Gli spazi non sono mai statici. Soprattutto oggigiorno: cambiano funzione per adattarsi ai nuovi ritmi di vita e si trasformano per assecondare i bisogni emergenti del lavoro, dell’abitare e delle relazioni. Cambiano pelle, giorno dopo giorno. In questo scenario fluido, anche la luce smette di essere un elemento fisso per diventare una vera e propria infrastruttura dinamica, capace di accompagnare e interpretare il mutamento.
È in risposta a questa evoluzione che Lodes, azienda storica del design nata nel 1950 e produttrice di soluzioni illuminotecniche, ha deciso di presentare DoubleZero7, un nuovo sistema a binario pensato per rispondere alla crescente richiesta di flessibilità e modularità dell’interior design contemporaneo.
Al centro del progetto c’è un’idea precisa: superare la distinzione tra luce tecnica e luce decorativa.
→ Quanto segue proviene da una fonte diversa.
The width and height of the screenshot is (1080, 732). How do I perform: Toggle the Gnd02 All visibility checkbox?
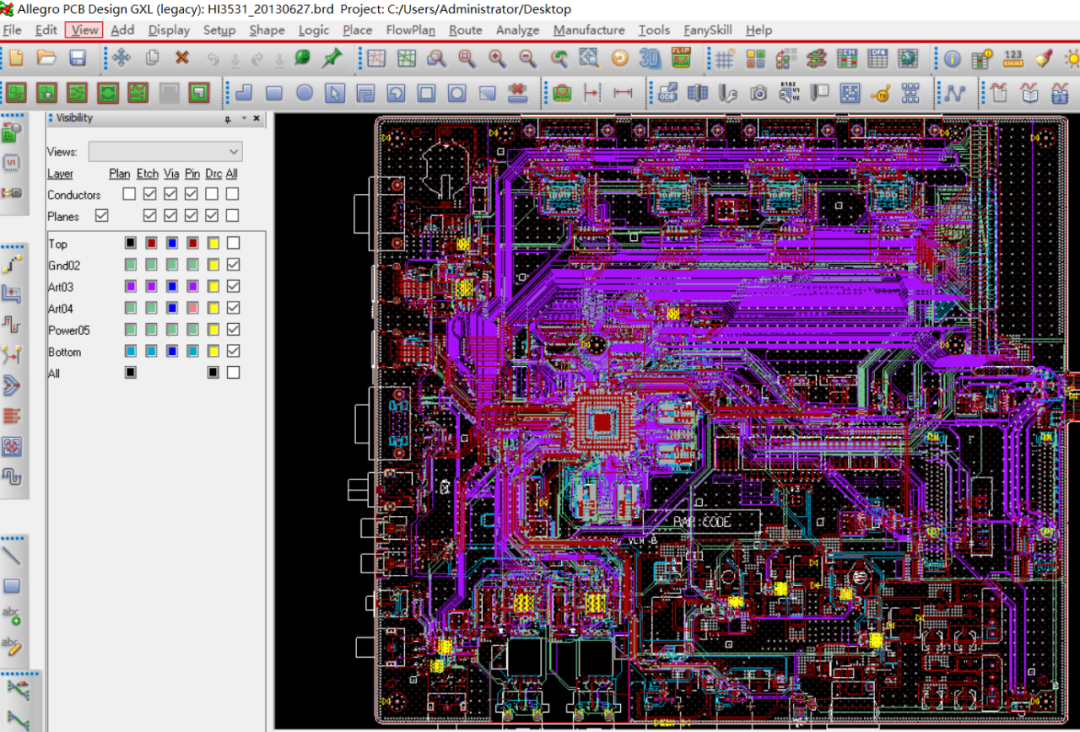233,264
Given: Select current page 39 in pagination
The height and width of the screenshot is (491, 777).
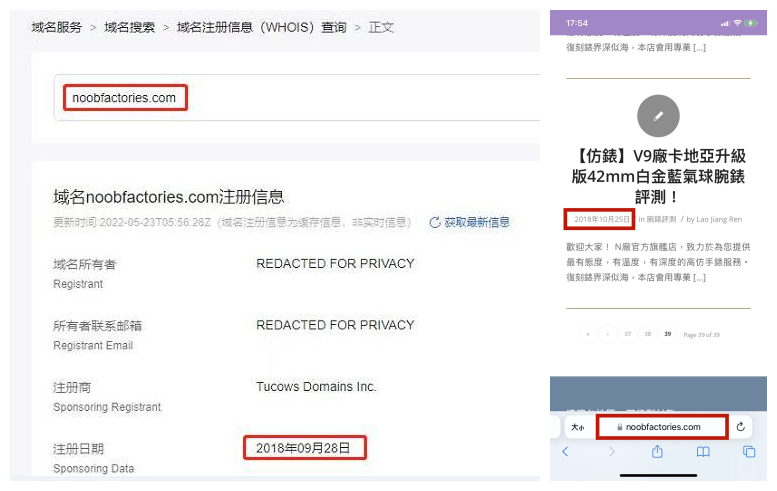Looking at the screenshot, I should point(667,334).
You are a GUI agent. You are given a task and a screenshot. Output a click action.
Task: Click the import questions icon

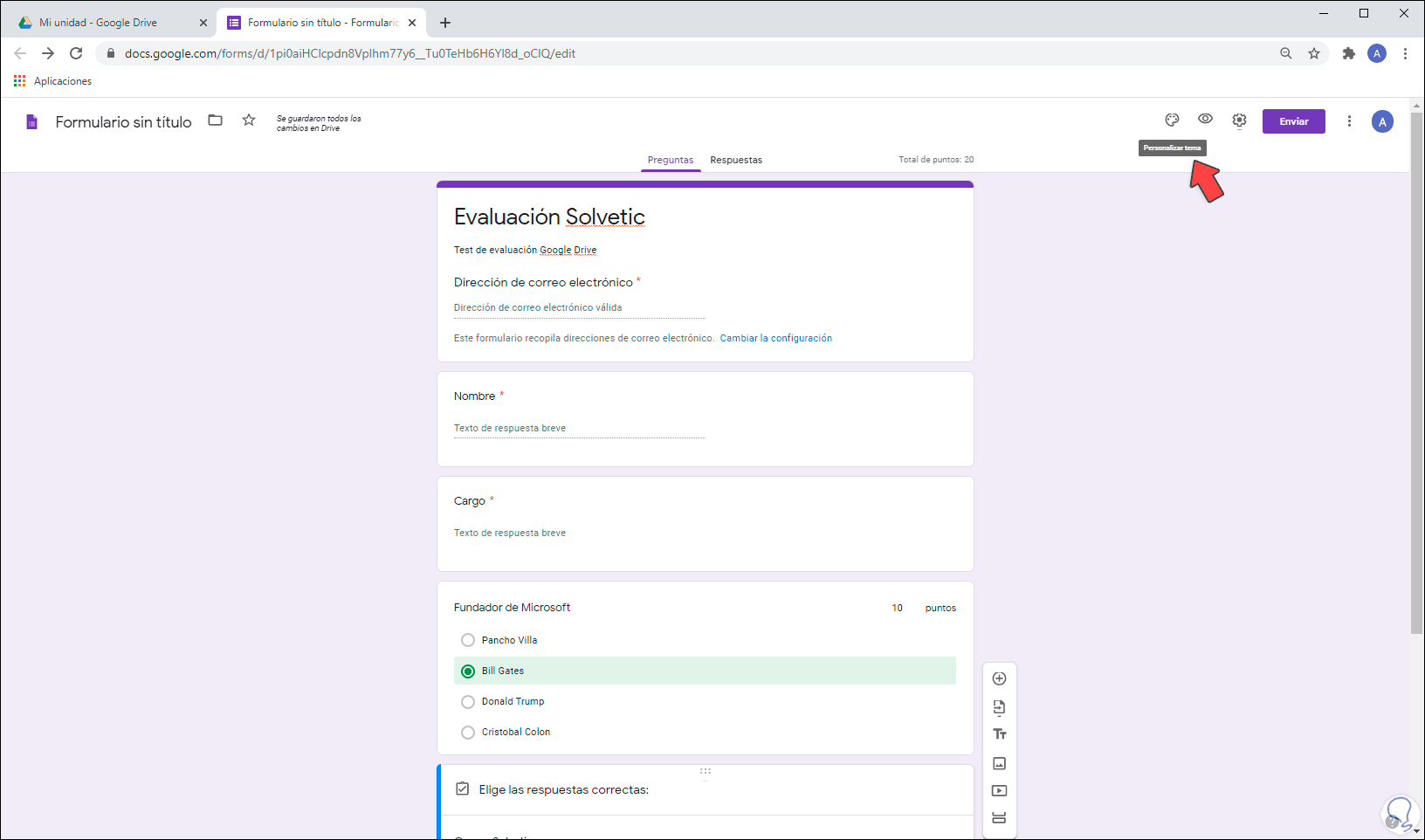pos(1000,707)
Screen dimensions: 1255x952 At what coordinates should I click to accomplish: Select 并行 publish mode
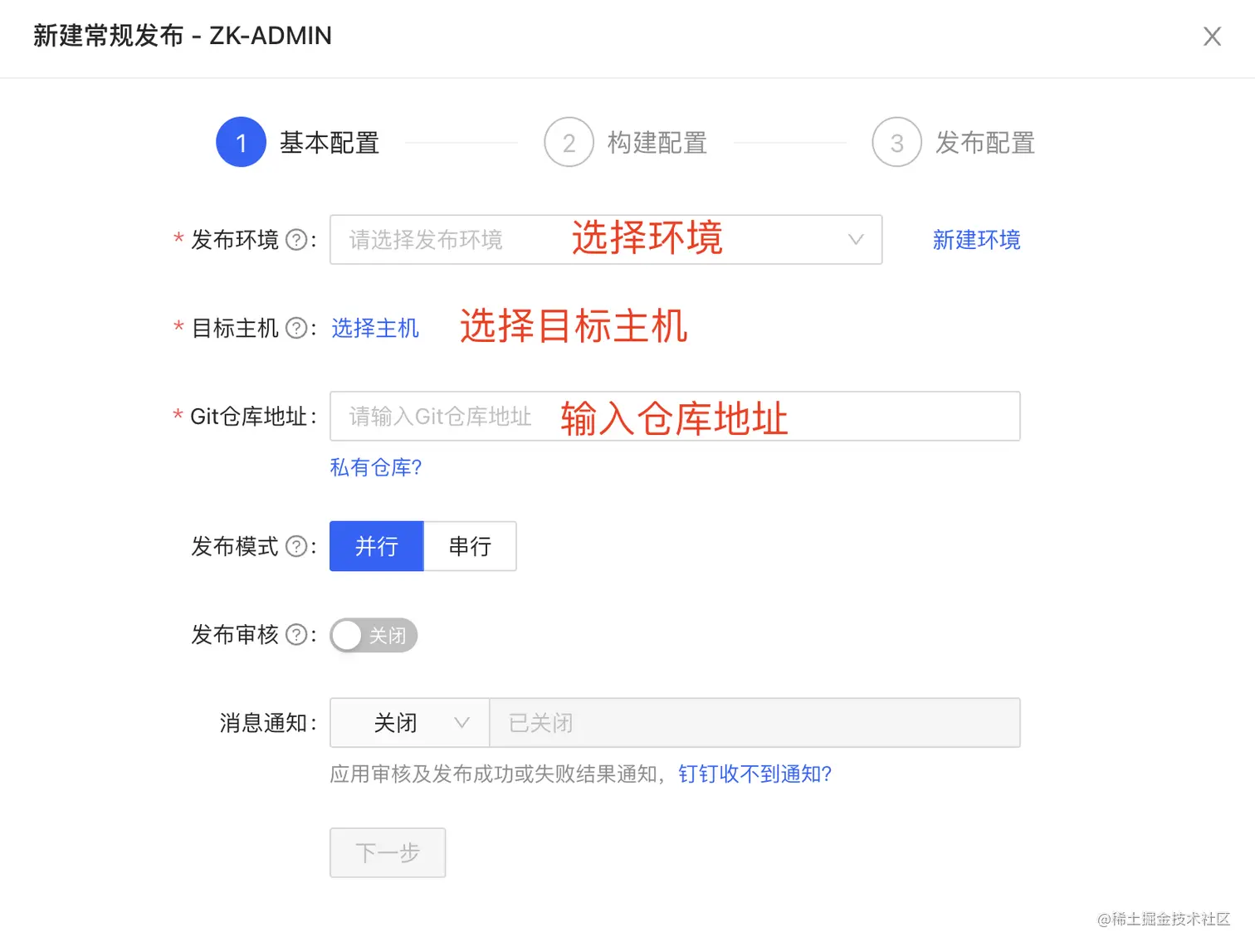coord(376,546)
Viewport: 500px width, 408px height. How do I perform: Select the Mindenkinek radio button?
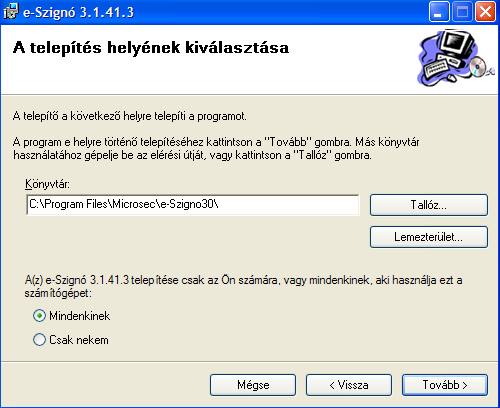coord(39,316)
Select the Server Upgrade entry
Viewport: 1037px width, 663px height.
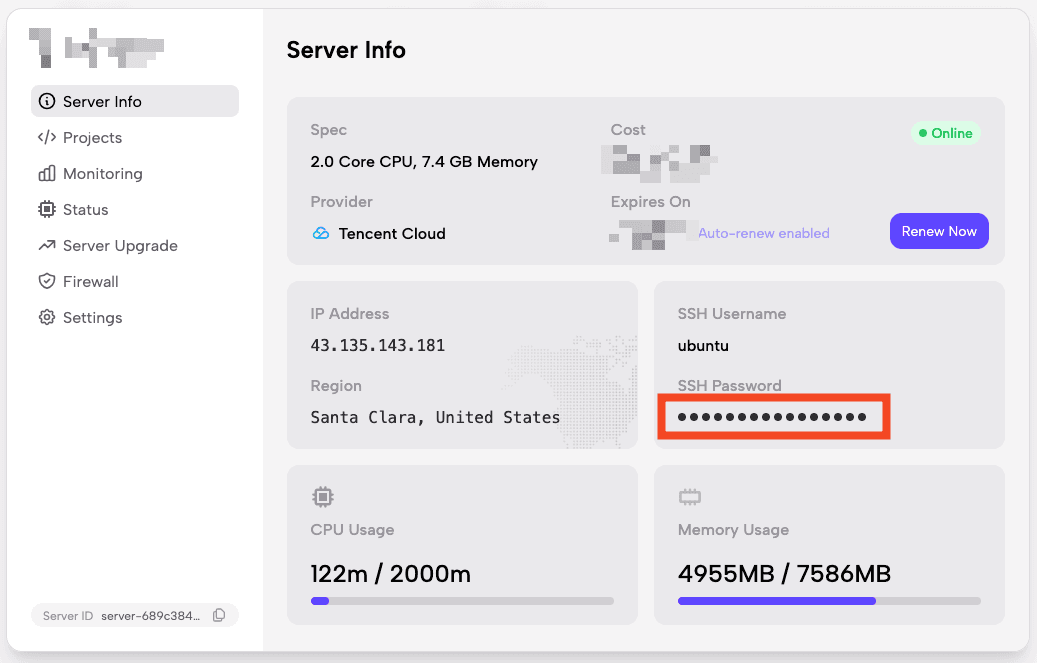coord(118,245)
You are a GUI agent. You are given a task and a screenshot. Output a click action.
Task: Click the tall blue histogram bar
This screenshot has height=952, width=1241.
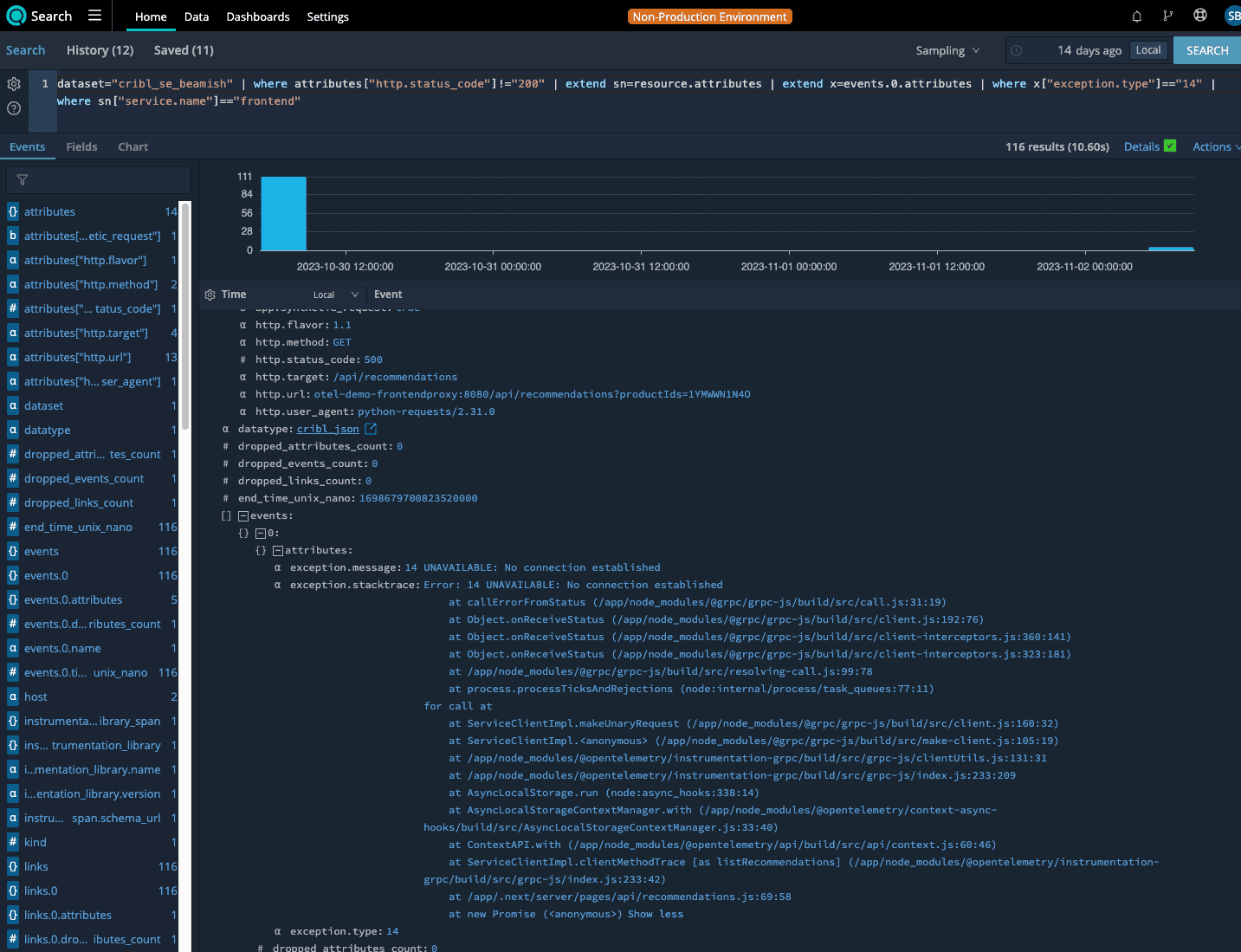(x=284, y=213)
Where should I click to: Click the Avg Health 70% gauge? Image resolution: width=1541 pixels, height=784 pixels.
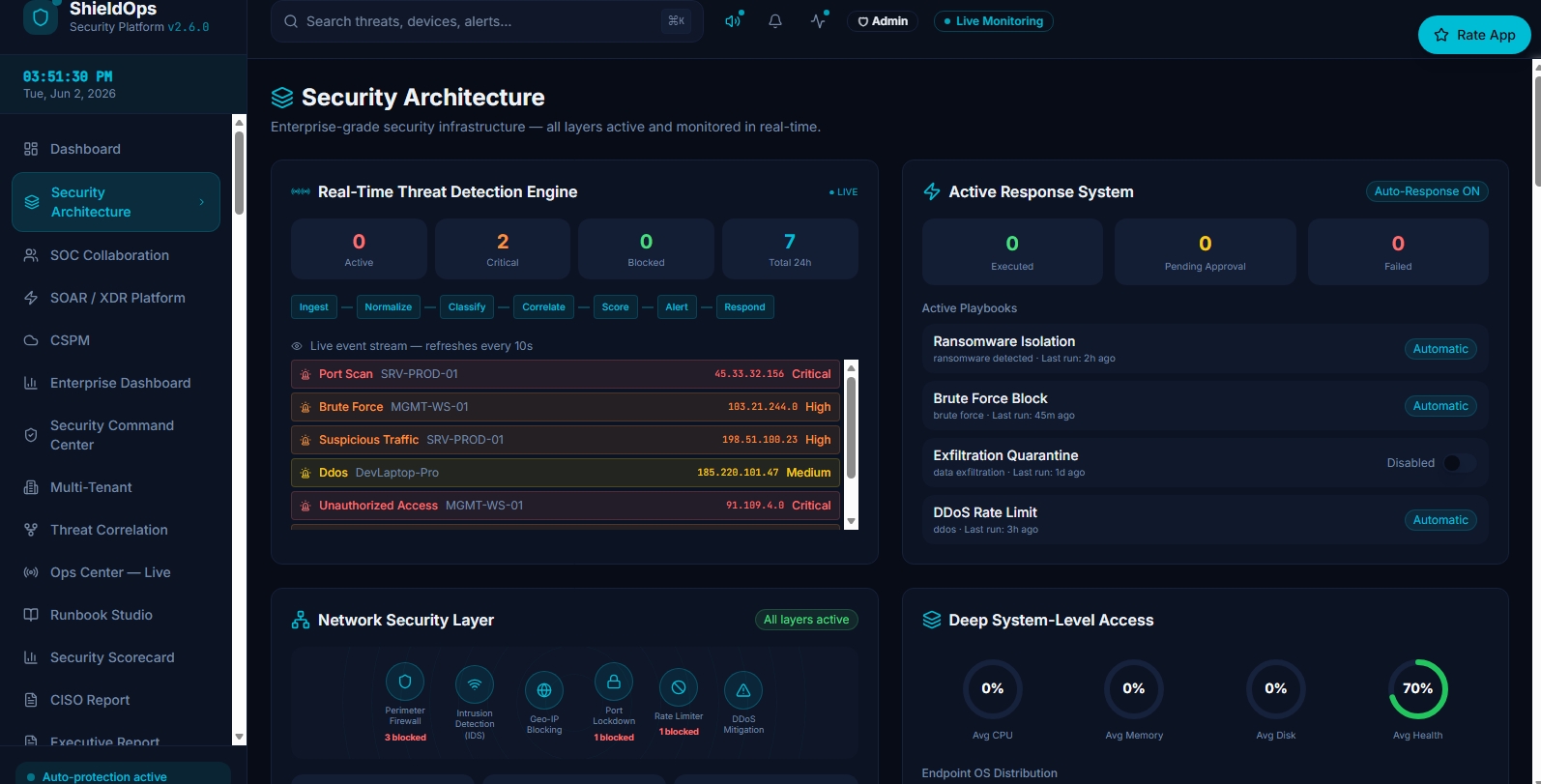coord(1418,689)
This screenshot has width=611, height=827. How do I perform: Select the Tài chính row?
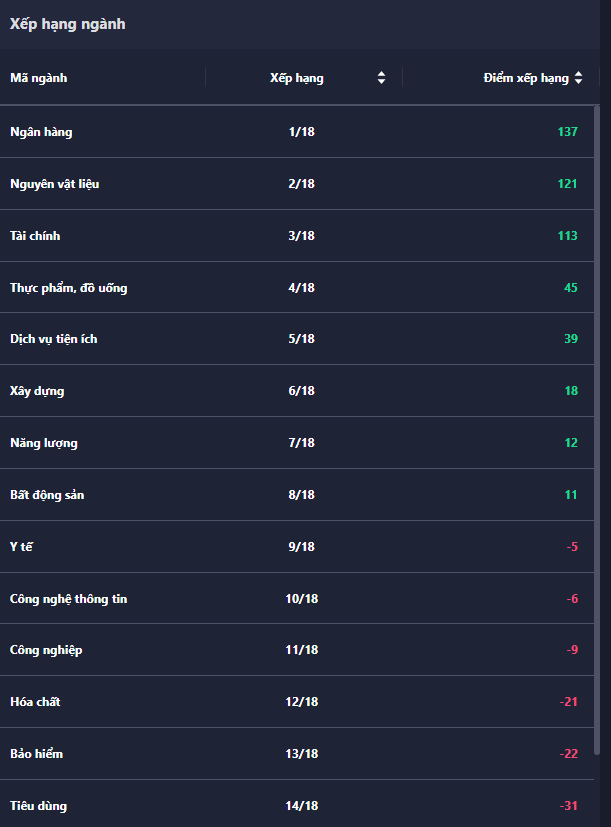(x=35, y=236)
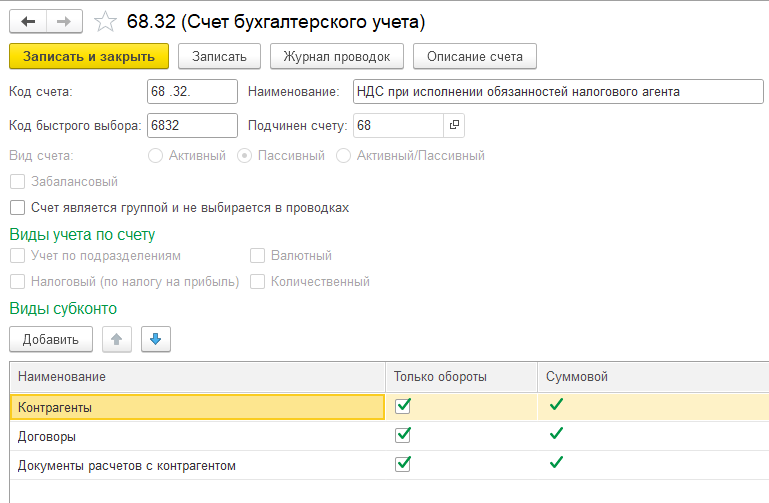Screen dimensions: 769x503
Task: Uncheck 'Только обороты' for Документы расчетов
Action: tap(403, 464)
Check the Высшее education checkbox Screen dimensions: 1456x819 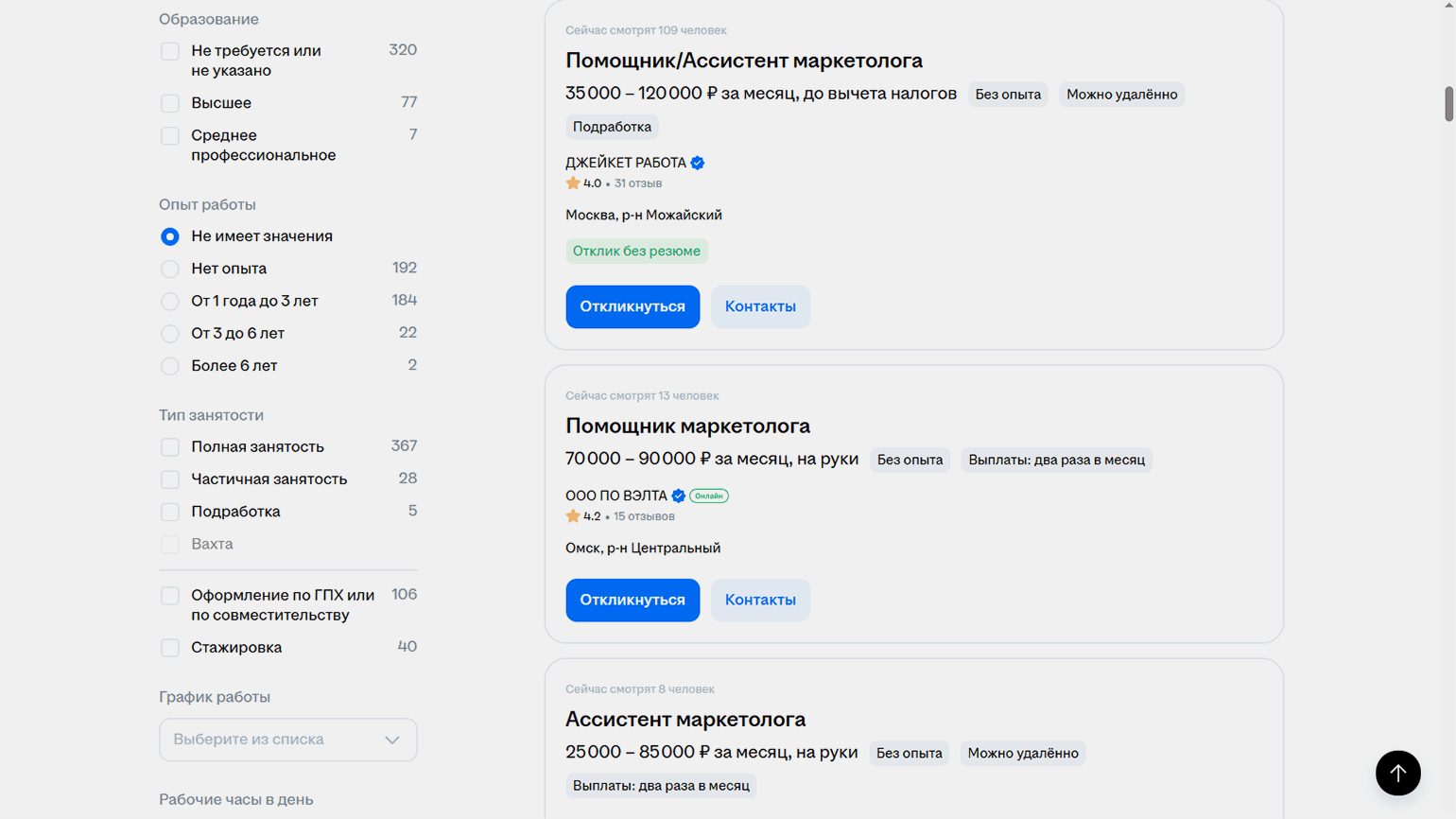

DoubleZero7 si configura infatti come un sistema aperto e riconfigurabile che mette in dialogo diversi linguaggi luminosi, integrandoli in un’unica visione coerente. “DoubleZero7 è il punto d’incontro tra l’illuminazione architettonica e quella decorativa di Lodes. Non si tratta di un binario tecnico tradizionale, ma di un sistema decorativo con prestazioni architettoniche”, spiega Massimiliano Tosetto, managing director di Lodes.
Il risultato è un’infrastruttura luminosa che consente di combinare sospensioni decorative e moduli architetturali lungo un unico segno lineare, trasformando il binario in un elemento progettuale capace di definire lo spazio.
Il cuore del sistema è un binario elettrificato a 48V, pensato come una linea grafica essenziale che attraversa l’ambiente e supporta configurazioni sempre diverse. A renderlo particolarmente versatile è la cluster clip, elemento tecnico che permette di agganciare le sospensioni mantenendone la purezza formale.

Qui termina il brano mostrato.